Larry Craig? As a self righteous, married Senator preaching the need for traditional family values, he managed to get himself arrested in a public bathroom soliciting gay sex. It’s impossible to know what he was thinking.
Ah, but the very best sex scandals blow up around those idiot southern mega-church preachers who rail against the gays only to be caught with a dick up their ass.
I could go on, and on, and on, and on. To save me the trouble I’ll just link to this page of political sex scandals from the past. I wonder when the first high mucky muck succumbed to temptation only to have his place at or near the top of the heap shattered? Twenty thousand years ago? “Gosh, I’m the high wizard of the tiger clan, dozens of guys want to topple me, not to mention those bear clan bastards on the other side of the hill, think I’ll screw Gog’s woman – and maybe Glug’s, too. What…?”
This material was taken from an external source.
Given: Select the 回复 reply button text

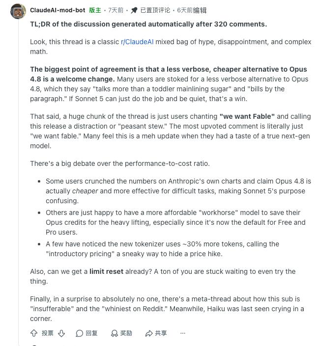Looking at the screenshot, I should tap(92, 333).
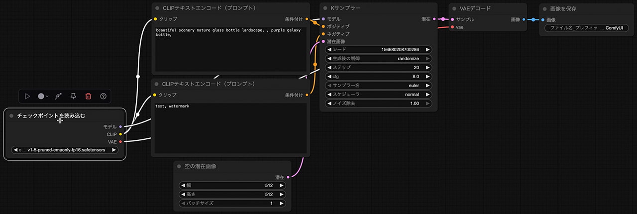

But nobody learns from history. Through the ages each guy thought he could have his pussy and eat it too. Insulated by his sycophants and power, each philanderer believed he could get away with it. Each smugly believed he was immune to the perils of blind lust. “I’m too smart, too careful to end up like those other guys. She loves me and will keep my secret, the press – and my wife and the voters – will never find me out. What could possibly go wrong?”
And the common man is just as likely to bring himself low by sexual indiscretion as his betters. He’ll hit on that sexy co-worker, pick up a whore in the worst part of town, seduce his wife’s best friend, or collect kiddie porn. When he gets caught he can kiss his house, his 401(K) and his reputation goodbye when his wife’s divorce lawyer gets through with him. (Amazingly, divorce lawyers are more likely than their fellow chumps to let their dicks overrule their good sense.)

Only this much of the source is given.